Skip to content
New issue

Have a question about this project? Sign up for a free GitHub account to open an issue and contact its maintainers and the community.

By clicking “Sign up for GitHub”, you agree to our terms of service and privacy statement. We’ll occasionally send you account related emails.

Already on GitHub? Sign in to your account

only process 500 emails? #6

Closed
shyderc opened this issue Mar 6, 2021 · 8 comments
Closed

only process 500 emails? #6

shyderc opened this issue Mar 6, 2021 · 8 comments
Assignees

Comments

@shyderc
Copy link

shyderc commented Mar 6, 2021

I ran the latest extractor and it only does max. 500 messages. Seems it only does 1 page of the search result?

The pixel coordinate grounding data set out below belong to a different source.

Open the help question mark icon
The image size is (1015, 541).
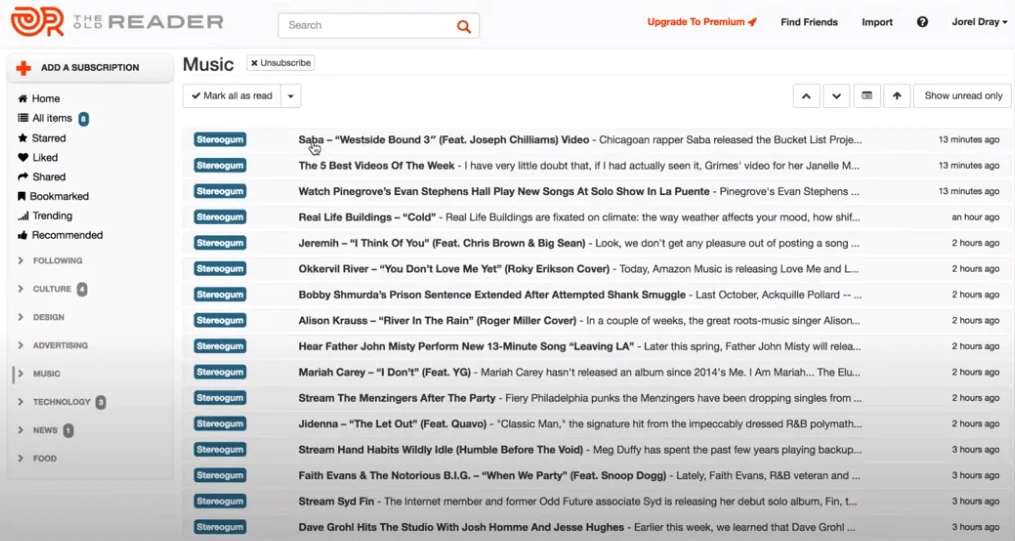coord(922,22)
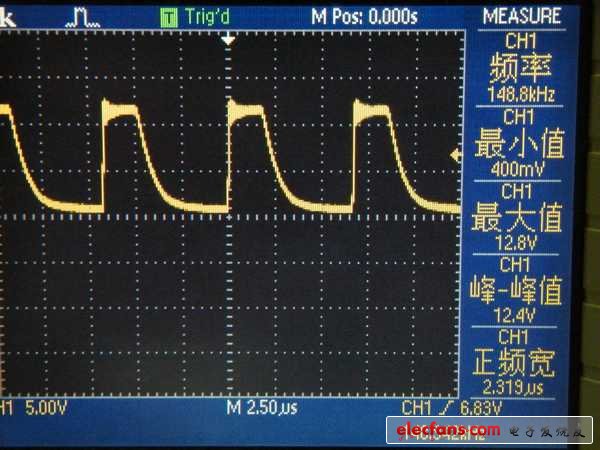Click the first waveform pulse peak

[x=122, y=109]
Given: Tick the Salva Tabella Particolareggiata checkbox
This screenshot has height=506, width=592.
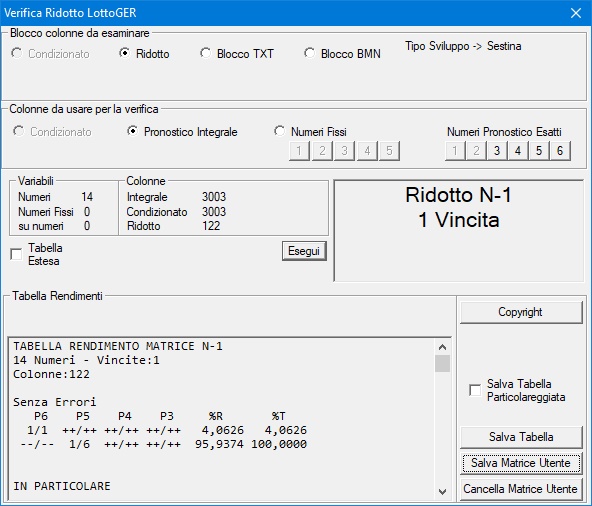Looking at the screenshot, I should click(475, 390).
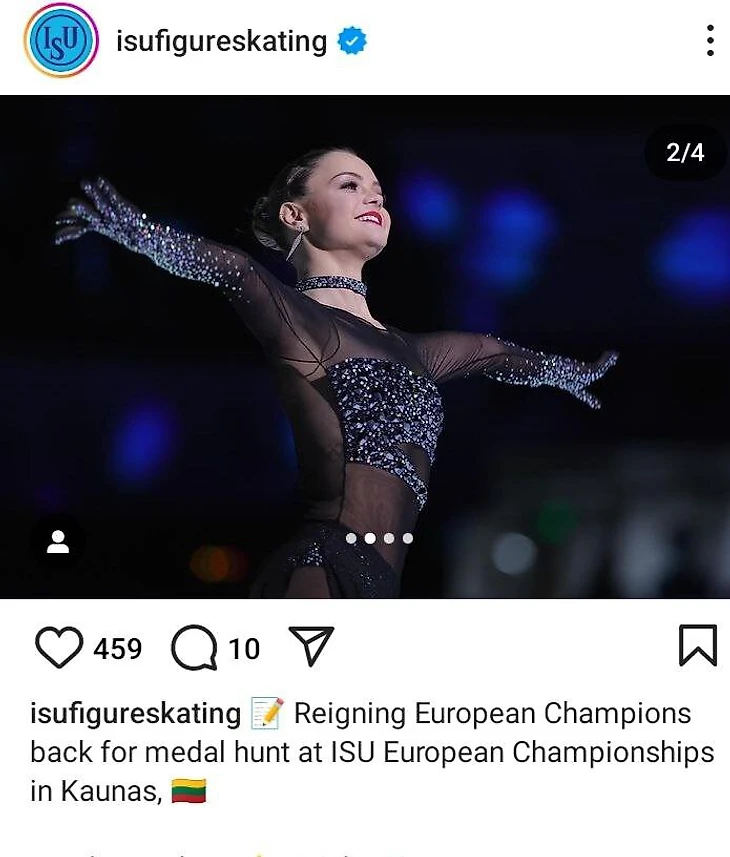Expand the caption text about Kaunas
The image size is (730, 857).
[x=372, y=752]
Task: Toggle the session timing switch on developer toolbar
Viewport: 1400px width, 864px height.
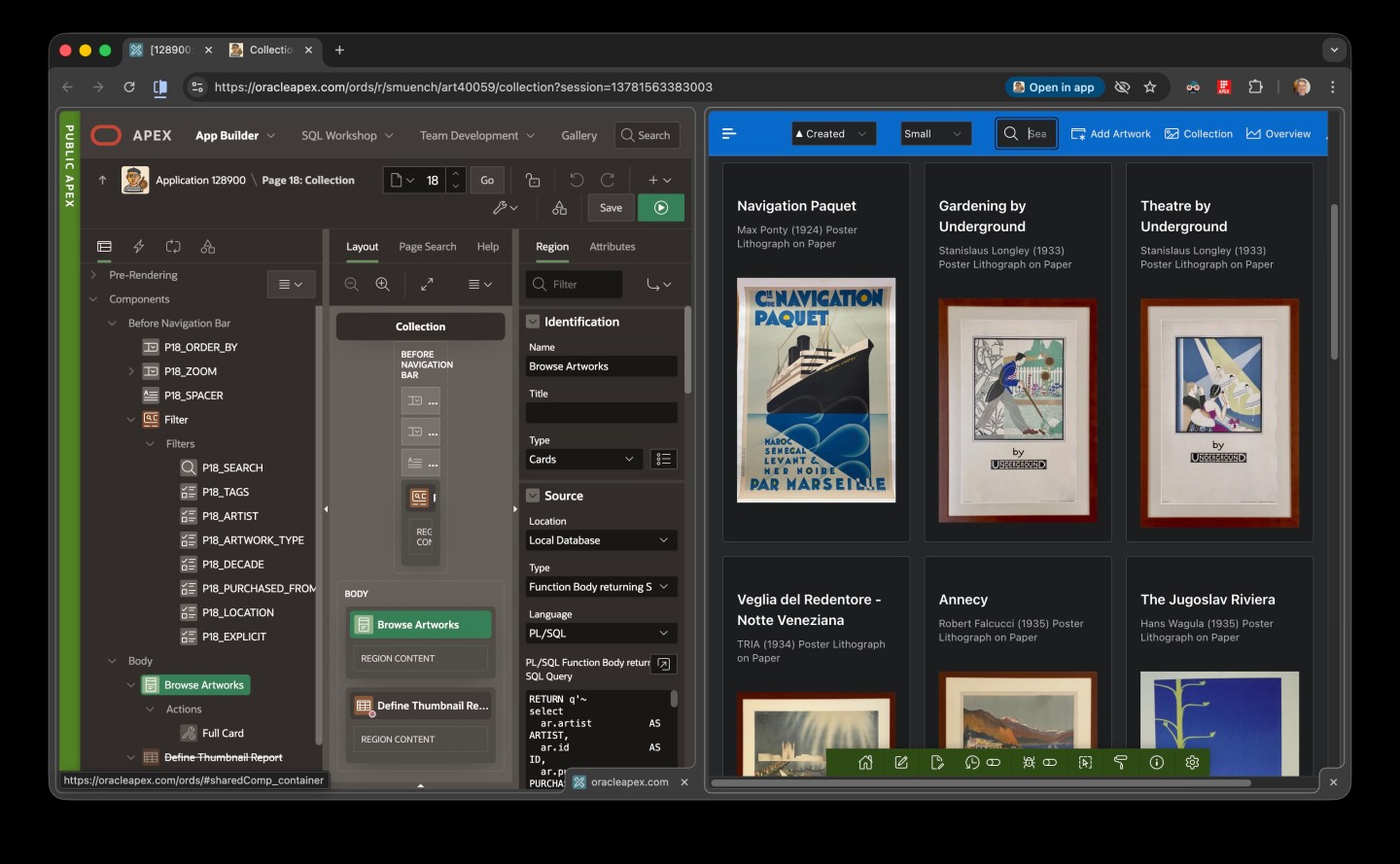Action: click(x=994, y=763)
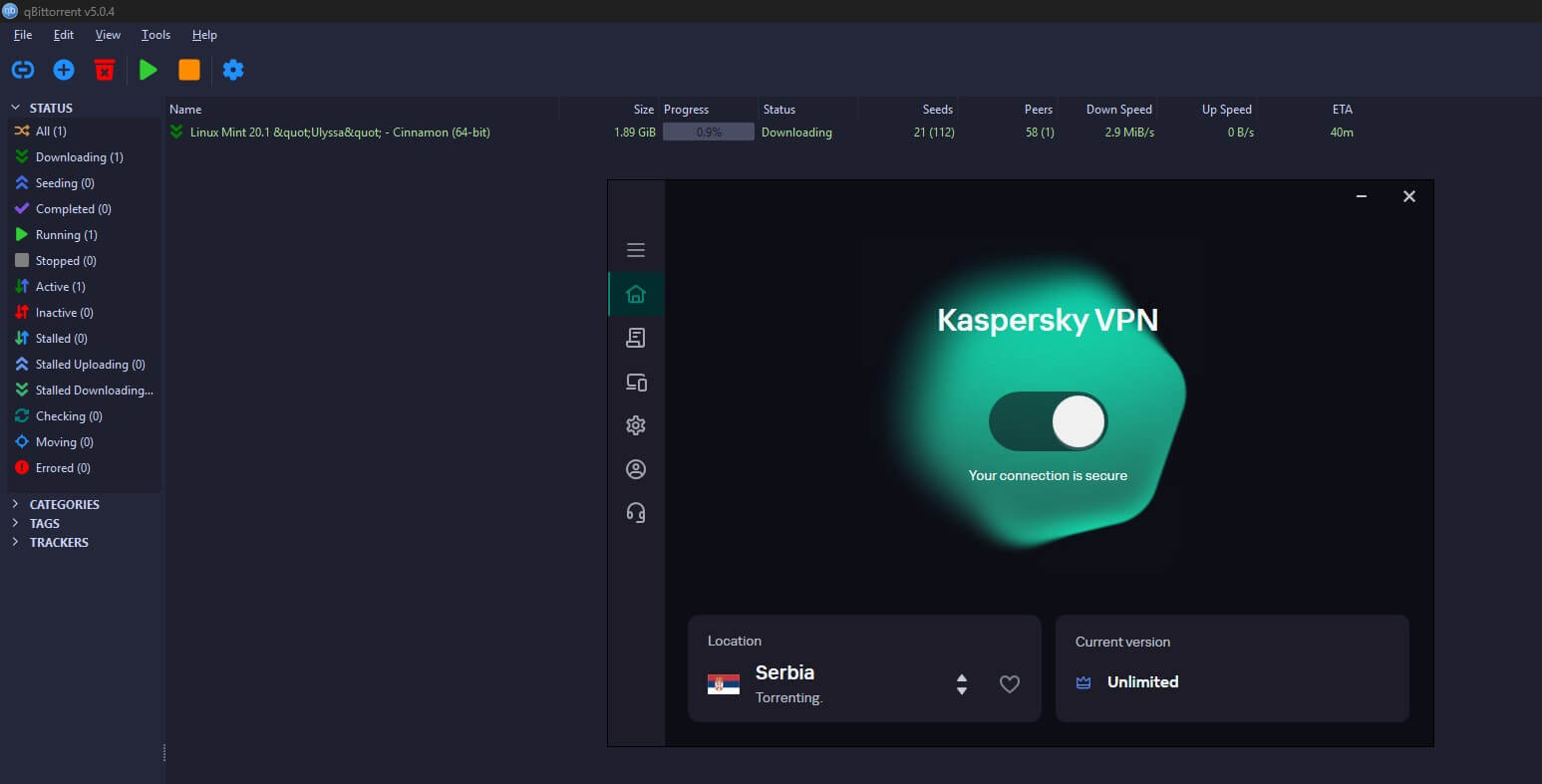Stop the torrent with the orange square icon
Image resolution: width=1542 pixels, height=784 pixels.
point(189,70)
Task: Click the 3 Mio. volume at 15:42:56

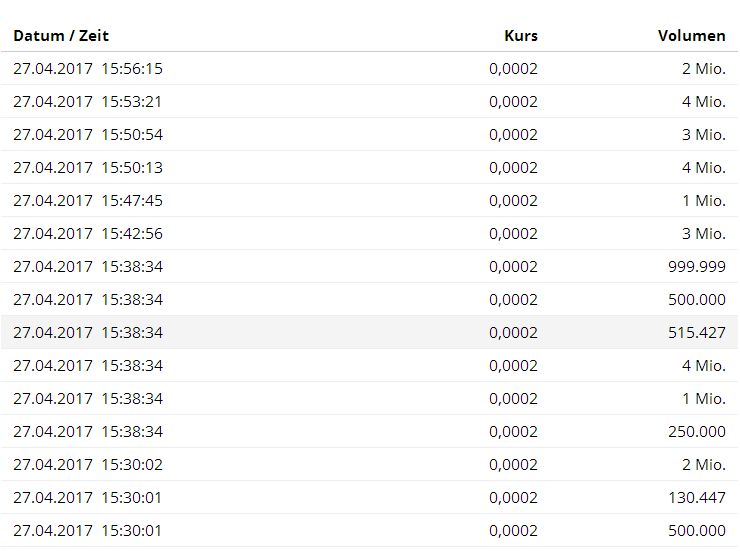Action: click(703, 234)
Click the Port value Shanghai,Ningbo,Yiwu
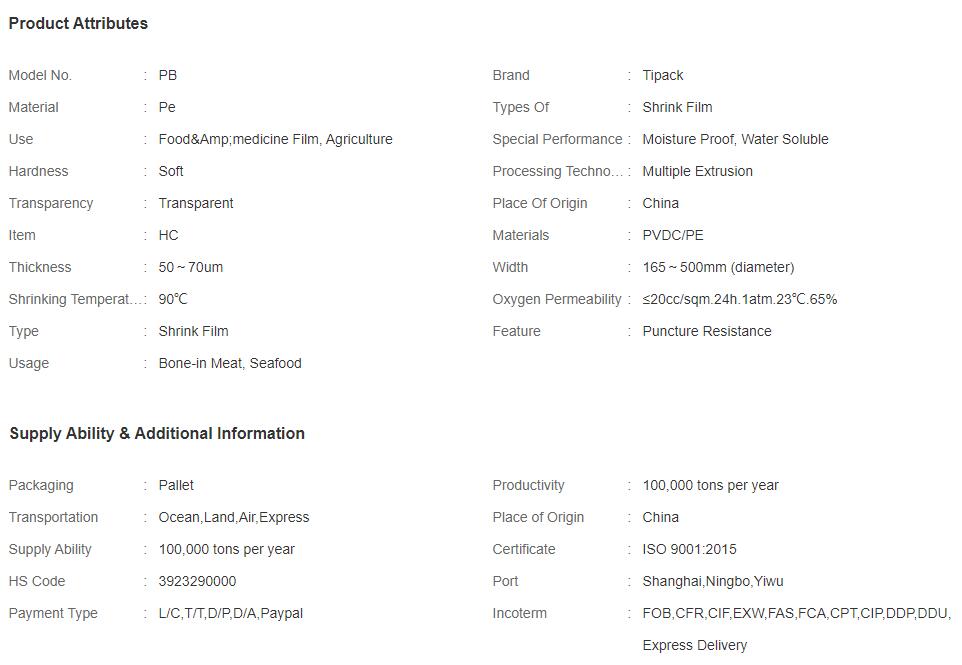Viewport: 962px width, 665px height. tap(713, 581)
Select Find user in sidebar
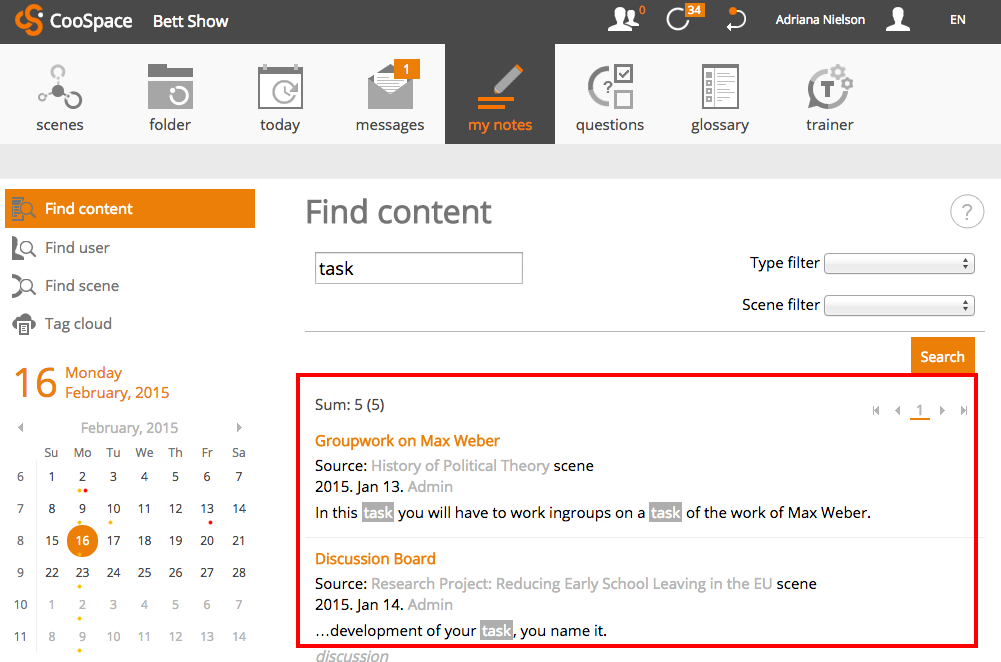Viewport: 1001px width, 662px height. point(77,248)
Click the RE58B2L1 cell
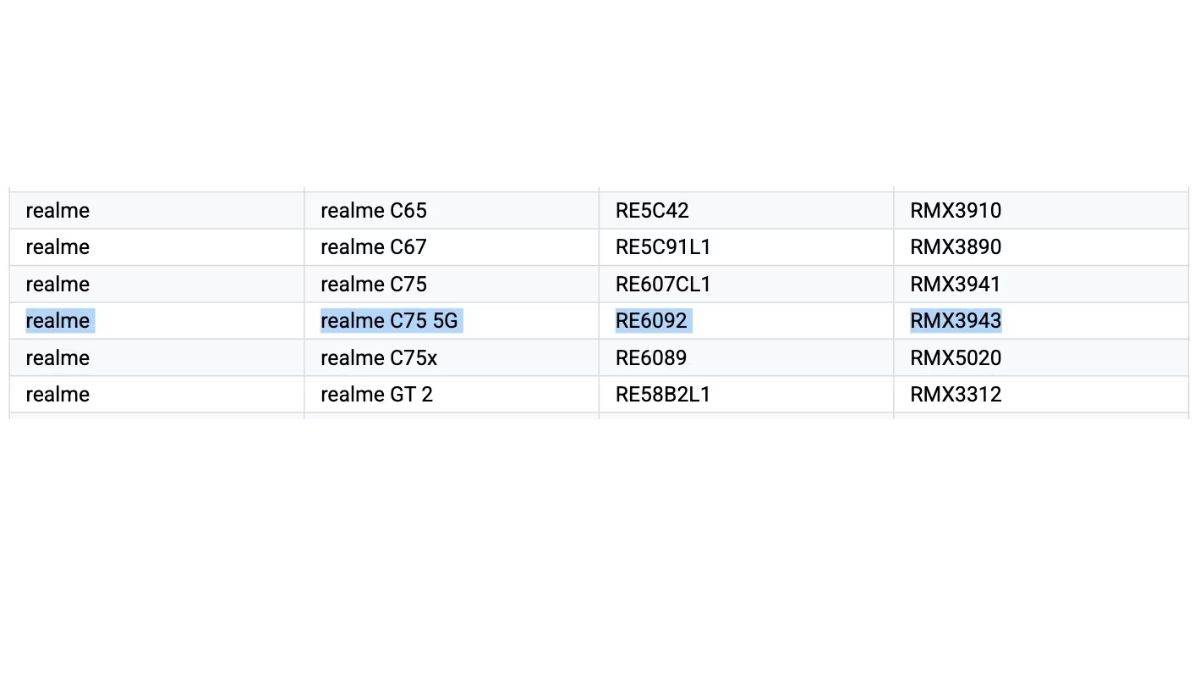This screenshot has height=675, width=1200. [x=663, y=395]
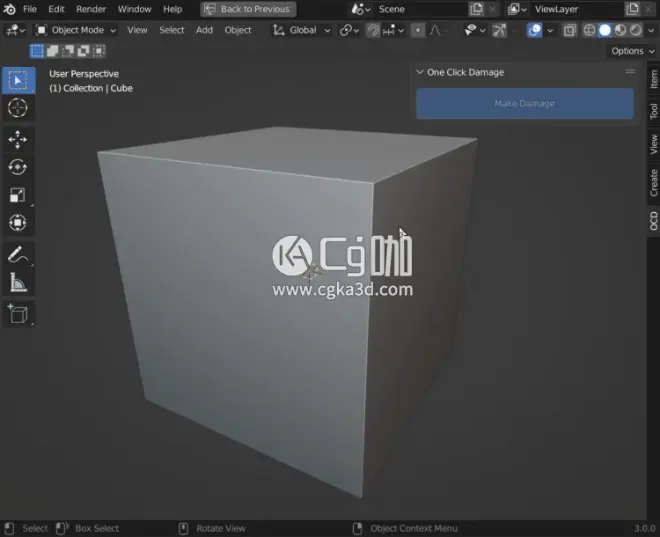This screenshot has width=660, height=537.
Task: Click Back to Previous button
Action: (x=248, y=9)
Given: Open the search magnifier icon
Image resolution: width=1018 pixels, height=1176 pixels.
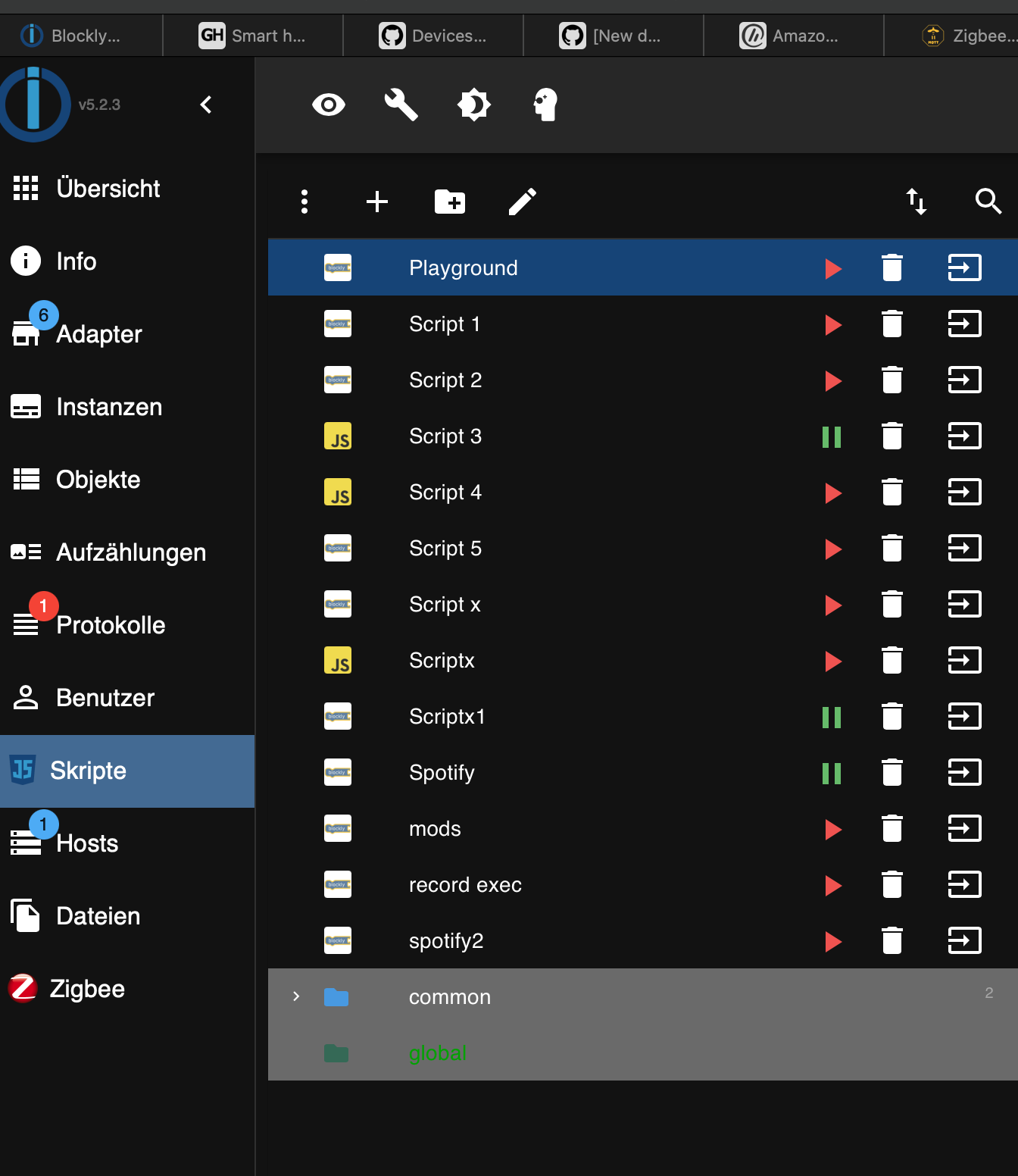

C:\GmailAttachmentsExtractor_v1.0.1> java -jar GmailAttachmentsExtractor.jar --mime-type 'image|video|audio' larger:1M

=== SUMMARY ===
Processed 500 email(s)
Extracted attachments from 0 email(s)
Extracted 0 attachment(s)
Total extracted attachments size: 0 bytes
Extracted attachments types: []
NOT extracted (filtered) attachments types: [application/octet-stream x 300]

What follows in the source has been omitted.